▸ **TASK STATEMENT**
Start at the line with "Image resolution: width=752" in the records below, stop at the line with "You are a computer-use agent. Screen", and return every line in that span exactly, the two end lines included.
(THE DATA)
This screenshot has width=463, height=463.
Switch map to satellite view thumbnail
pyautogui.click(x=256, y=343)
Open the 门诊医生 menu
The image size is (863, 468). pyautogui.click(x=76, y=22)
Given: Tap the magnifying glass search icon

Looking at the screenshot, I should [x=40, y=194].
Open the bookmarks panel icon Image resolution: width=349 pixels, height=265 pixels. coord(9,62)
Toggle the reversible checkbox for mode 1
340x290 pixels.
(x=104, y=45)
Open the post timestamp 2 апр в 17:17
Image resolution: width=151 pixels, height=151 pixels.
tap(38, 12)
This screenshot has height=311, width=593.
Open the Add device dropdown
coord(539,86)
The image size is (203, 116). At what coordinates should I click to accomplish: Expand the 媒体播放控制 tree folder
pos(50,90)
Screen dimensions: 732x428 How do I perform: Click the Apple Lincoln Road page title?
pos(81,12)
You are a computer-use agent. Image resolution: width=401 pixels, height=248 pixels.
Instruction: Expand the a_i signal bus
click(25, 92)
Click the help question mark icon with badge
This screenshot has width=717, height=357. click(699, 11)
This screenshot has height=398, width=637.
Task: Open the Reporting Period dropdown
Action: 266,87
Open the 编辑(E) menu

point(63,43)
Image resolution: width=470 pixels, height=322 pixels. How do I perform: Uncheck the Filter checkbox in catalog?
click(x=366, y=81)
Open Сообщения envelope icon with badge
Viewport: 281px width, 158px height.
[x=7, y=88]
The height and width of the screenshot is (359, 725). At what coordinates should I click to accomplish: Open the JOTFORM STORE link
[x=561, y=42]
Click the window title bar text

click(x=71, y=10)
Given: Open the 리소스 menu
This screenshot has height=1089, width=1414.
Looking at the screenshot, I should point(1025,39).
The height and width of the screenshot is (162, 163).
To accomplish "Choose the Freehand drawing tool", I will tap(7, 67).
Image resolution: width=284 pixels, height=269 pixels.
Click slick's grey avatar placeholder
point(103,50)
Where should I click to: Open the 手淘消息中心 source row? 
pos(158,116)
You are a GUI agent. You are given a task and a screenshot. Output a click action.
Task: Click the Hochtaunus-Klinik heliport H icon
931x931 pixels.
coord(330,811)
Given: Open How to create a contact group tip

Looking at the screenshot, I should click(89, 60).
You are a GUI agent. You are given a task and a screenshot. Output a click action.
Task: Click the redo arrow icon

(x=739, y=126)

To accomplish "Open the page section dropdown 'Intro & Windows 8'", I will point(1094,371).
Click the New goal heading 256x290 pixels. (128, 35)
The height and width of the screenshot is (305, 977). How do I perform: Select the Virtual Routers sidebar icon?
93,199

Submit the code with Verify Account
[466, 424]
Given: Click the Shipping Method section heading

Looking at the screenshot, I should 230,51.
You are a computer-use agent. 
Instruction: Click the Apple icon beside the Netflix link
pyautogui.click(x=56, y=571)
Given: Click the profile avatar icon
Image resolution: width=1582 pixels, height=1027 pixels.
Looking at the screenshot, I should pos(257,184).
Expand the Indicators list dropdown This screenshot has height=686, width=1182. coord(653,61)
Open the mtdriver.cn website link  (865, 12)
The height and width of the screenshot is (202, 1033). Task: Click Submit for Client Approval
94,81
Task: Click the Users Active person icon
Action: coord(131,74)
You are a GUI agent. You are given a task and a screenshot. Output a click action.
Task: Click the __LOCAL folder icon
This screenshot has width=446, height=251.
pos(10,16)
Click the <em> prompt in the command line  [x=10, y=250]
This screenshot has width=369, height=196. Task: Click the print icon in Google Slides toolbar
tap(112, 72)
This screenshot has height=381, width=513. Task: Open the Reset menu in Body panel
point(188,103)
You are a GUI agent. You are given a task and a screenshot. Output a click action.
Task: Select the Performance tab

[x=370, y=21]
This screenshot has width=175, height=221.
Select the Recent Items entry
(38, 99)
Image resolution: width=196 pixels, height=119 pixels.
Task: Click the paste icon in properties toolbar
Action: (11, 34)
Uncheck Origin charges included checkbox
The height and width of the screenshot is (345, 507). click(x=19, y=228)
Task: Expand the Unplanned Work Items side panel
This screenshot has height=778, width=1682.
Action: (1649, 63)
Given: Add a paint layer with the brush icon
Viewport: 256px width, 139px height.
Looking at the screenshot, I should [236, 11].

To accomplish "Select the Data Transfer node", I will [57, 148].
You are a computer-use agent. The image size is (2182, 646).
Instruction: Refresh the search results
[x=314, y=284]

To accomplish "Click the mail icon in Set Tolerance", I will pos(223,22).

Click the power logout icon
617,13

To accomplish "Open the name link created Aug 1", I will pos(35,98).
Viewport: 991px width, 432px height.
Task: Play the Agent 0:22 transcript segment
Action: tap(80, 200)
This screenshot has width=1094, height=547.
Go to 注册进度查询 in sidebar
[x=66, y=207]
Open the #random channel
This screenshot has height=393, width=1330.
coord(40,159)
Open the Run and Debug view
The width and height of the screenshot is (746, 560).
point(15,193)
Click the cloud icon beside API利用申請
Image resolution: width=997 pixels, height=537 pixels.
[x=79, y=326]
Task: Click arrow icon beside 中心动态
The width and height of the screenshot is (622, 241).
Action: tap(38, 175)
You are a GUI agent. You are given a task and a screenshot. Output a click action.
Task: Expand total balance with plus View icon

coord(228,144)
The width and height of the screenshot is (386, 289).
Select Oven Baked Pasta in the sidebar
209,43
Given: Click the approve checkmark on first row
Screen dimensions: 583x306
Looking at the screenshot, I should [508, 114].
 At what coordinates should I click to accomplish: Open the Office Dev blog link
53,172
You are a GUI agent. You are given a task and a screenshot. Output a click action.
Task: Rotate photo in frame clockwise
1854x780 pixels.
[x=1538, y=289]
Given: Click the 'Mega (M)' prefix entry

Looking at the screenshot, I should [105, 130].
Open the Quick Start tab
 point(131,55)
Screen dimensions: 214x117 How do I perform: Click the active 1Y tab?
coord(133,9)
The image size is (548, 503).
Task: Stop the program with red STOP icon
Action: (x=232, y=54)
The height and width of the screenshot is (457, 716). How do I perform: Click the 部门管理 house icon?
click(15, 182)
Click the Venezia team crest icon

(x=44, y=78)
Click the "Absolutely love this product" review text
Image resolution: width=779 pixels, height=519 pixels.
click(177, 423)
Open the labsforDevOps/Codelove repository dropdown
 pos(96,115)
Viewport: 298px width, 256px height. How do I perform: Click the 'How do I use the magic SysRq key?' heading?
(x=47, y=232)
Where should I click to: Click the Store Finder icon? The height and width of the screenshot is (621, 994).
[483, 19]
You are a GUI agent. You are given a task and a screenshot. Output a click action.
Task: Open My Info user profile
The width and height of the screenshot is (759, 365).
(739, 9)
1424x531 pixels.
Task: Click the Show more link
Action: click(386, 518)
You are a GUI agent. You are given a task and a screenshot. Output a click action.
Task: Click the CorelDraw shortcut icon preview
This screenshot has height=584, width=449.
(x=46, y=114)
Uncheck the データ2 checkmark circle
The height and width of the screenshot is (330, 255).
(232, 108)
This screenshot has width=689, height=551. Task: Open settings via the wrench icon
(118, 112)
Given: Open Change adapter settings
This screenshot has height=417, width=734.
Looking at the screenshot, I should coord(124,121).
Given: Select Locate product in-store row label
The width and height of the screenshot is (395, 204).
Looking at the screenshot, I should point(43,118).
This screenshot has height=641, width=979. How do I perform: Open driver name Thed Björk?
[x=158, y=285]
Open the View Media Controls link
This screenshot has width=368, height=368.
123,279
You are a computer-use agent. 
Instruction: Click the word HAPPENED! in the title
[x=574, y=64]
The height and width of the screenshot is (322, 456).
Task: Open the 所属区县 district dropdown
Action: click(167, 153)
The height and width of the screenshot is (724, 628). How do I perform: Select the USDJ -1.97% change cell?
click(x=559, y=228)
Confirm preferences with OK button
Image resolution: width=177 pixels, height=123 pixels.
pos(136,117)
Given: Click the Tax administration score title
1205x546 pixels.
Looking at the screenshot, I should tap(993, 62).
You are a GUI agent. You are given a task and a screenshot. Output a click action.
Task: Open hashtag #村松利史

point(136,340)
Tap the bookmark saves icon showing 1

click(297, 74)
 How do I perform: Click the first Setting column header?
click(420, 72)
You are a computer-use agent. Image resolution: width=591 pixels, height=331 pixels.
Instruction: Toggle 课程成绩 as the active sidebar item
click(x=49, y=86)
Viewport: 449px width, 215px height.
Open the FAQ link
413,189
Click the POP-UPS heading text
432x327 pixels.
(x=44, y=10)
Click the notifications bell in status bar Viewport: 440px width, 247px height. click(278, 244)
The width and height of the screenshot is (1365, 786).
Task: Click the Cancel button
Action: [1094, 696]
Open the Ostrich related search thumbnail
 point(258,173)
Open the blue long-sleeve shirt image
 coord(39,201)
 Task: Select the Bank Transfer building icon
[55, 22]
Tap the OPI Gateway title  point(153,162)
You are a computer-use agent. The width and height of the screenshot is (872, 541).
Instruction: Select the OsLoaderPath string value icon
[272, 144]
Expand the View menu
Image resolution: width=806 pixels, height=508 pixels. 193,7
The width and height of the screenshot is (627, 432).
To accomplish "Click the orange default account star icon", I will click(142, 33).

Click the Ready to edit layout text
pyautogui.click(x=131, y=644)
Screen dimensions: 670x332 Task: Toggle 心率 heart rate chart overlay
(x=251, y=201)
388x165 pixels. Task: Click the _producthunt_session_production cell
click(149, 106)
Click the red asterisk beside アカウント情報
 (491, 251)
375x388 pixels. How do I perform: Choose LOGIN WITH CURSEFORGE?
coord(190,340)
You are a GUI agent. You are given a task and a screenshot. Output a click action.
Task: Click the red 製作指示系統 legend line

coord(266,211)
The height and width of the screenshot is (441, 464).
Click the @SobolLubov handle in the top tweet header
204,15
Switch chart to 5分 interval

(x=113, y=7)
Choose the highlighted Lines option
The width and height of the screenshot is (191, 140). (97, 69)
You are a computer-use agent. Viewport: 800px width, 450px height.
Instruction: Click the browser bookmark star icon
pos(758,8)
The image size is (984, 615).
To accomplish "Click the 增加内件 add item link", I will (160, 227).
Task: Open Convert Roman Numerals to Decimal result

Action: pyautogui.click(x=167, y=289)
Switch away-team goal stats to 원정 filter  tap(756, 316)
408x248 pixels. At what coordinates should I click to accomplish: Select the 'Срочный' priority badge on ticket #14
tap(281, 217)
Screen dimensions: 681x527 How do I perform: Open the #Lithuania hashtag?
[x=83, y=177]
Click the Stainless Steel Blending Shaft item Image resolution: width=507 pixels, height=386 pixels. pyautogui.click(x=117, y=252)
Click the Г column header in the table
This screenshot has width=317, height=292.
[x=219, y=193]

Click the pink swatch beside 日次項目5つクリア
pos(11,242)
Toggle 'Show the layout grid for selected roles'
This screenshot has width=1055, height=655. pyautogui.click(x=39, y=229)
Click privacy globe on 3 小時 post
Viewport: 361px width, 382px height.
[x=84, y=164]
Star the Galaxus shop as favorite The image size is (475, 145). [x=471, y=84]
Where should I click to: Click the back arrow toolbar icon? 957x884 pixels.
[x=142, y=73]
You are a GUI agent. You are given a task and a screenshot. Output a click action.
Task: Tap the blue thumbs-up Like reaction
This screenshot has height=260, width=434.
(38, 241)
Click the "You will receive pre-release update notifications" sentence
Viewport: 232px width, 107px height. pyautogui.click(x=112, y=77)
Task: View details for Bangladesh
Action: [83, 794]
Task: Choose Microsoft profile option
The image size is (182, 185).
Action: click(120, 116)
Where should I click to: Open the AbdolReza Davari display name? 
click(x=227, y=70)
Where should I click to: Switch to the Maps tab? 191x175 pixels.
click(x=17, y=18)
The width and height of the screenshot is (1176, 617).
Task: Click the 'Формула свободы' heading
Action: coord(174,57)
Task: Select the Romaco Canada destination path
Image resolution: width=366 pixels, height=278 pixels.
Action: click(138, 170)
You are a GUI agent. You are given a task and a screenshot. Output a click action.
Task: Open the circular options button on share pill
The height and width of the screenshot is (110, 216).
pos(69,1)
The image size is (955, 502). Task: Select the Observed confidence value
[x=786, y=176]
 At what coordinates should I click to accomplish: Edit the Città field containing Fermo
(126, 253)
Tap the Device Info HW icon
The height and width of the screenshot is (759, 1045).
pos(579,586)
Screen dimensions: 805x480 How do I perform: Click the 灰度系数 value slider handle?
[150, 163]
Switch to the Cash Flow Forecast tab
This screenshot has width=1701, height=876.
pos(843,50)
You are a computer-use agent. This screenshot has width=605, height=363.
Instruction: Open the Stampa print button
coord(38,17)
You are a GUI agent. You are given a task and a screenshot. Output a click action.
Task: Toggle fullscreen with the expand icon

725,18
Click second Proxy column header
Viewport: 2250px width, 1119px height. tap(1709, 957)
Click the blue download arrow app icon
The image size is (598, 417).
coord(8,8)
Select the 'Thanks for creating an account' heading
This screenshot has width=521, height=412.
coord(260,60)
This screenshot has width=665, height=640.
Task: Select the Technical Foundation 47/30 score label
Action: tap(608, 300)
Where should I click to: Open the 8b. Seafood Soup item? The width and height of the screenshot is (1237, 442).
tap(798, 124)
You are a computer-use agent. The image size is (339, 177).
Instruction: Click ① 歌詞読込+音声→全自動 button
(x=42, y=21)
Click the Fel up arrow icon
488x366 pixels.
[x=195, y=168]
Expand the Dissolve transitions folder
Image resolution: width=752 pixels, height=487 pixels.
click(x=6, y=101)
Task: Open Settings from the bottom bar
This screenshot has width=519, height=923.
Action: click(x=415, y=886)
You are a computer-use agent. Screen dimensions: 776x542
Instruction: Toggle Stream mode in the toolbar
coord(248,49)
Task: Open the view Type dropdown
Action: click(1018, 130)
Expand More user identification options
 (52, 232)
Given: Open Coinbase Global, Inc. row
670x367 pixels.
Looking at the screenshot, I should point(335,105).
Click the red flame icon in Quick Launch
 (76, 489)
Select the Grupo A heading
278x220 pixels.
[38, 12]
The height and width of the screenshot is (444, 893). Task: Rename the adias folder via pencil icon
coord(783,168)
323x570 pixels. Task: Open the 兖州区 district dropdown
(End THE DATA)
▸ **RESULT OF THIS EXERCISE**
Image resolution: width=752 pixels, height=487 pixels.
click(x=6, y=101)
Task: Open Settings from the bottom bar
This screenshot has width=519, height=923.
Action: click(x=415, y=886)
You are a computer-use agent. Screen dimensions: 776x542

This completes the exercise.